The Maiden's Ghostly Bell
According to Lafcadio Hearn, there is an old story attached to this bell that goes back over 500 years. During this time the Great Emperor Yongluo who was said to be the son of heaven, from the Ming Dynasty, commissioned the construction of a great bell. He ordered the bell be made of brass, gold, and silver so that when it rang it could be heard for over a hundred miles. He commissioned the work from a master bell maker and the work began. Sadly, the construction of this bell seemed to be an impossible labor. The bell maker worked night and day and hired all the master molders of the empire to create this goliath creation. Yet despite the most brilliant artisans and the best materials, the metals rebelled against each other and would not mingle. Twice the master bell smith tried to make the great bell and twice he failed.
Yongluo heard of the bell smith's failure and grew angry. He send him a letter that said:
"From the Mighty Yongluo, the Sublime Taizong, the Celestial and August -whose reign is called "Ming"- to Guanyu the Fuyin: twice thous hast betrayed the trust we have deigned graciously to place in thee. If thous fail a third time in fulfilling our command, thy head shall be severed from thy neck. Tremble, and obey."
The bell maker had a beautiful daughter, Ge-ai, who he loved above all other things in the world and she heard of the words the emperor had sent to her father. She loved her father greatly and set out to save his life. She went to a fortune teller to see if there was anything she could do to save her father's life. The fortune teller told her that the gold and brass in the bell would never meet in wedlock unless it was bound by the blood of a virgin.
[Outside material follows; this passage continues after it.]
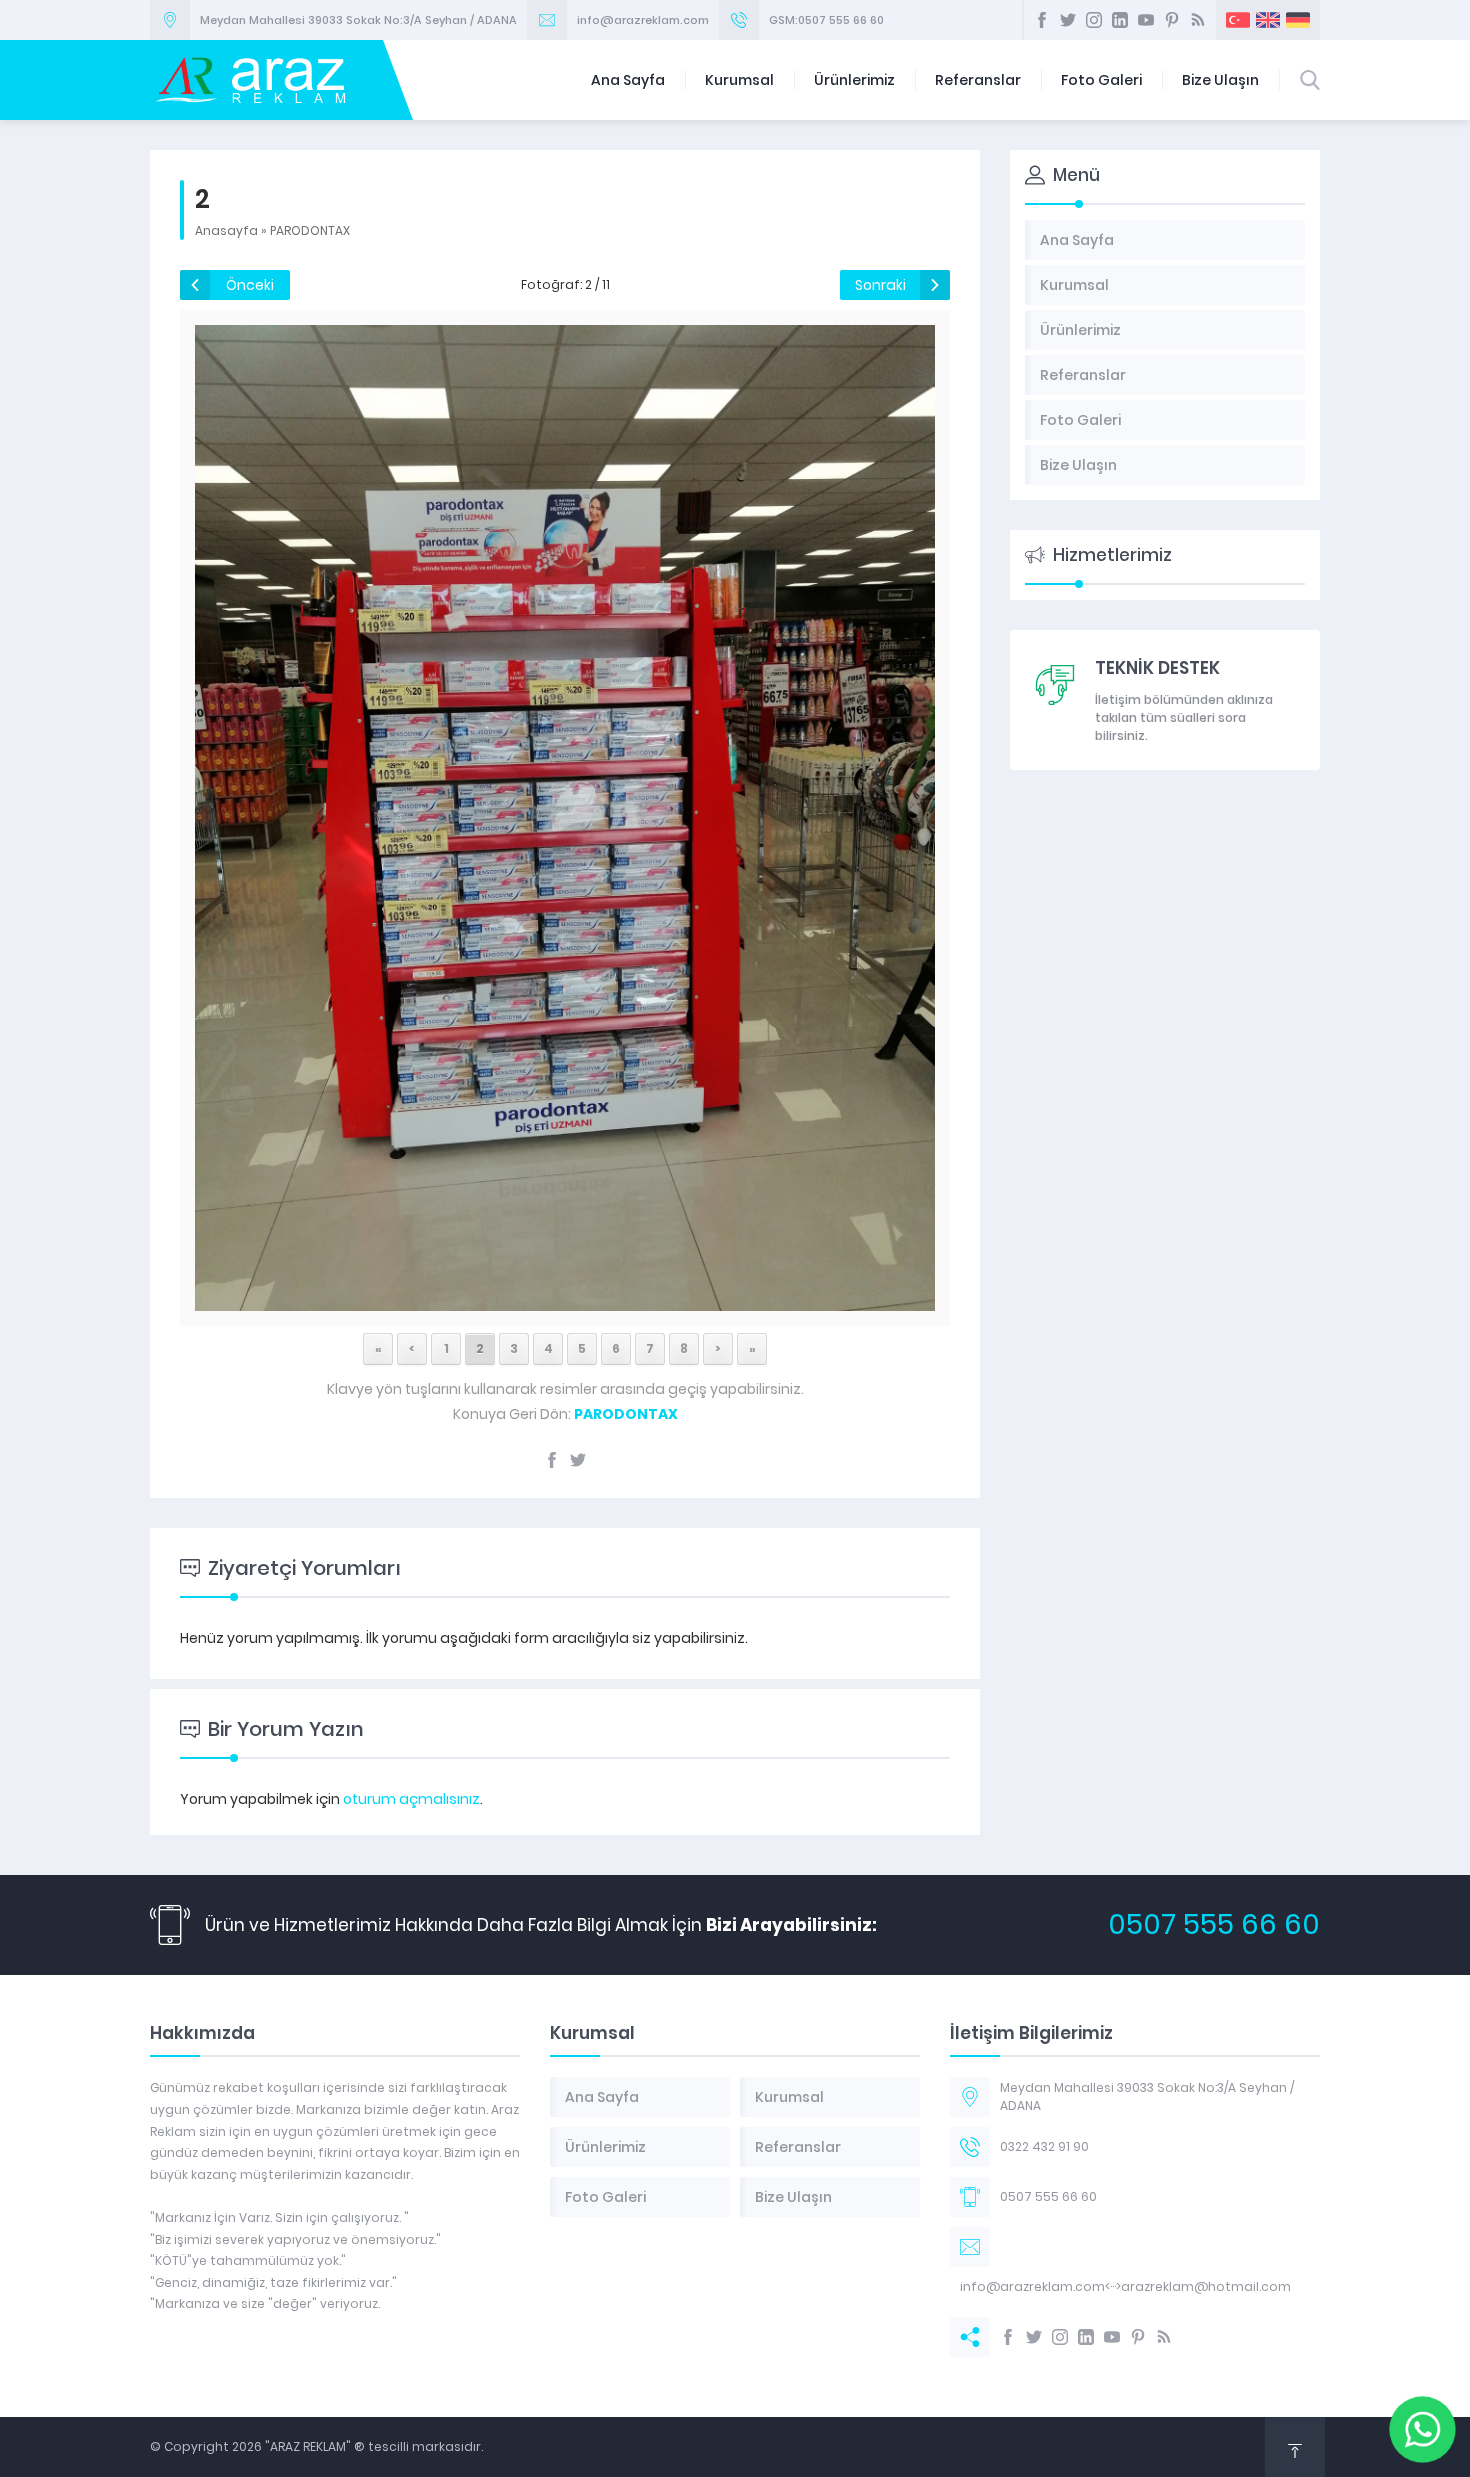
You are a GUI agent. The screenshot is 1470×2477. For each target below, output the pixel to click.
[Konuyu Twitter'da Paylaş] (578, 1460)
Ge-ai didn't think long on this, but she went straight to her father's foundry. There she found him preparing to cast the third bell. As the metal poured, she leaped into the liquefied metal and vanished. As she fell she cried out to her father that she died for love of him. Ge-ai's father tried to leap in after his beloved daughter, but he was held back and all stood speechless. Nothing of Ge-ai remained but a single red slipper.
The bell was cast and never had there been a bell of such beauty and size. When it rang, it could be heard for more than a hundred miles and people said that in its ring they could hear the sound of Ge-ai crying out. She cried out for her lost life and for her single, lost slipper.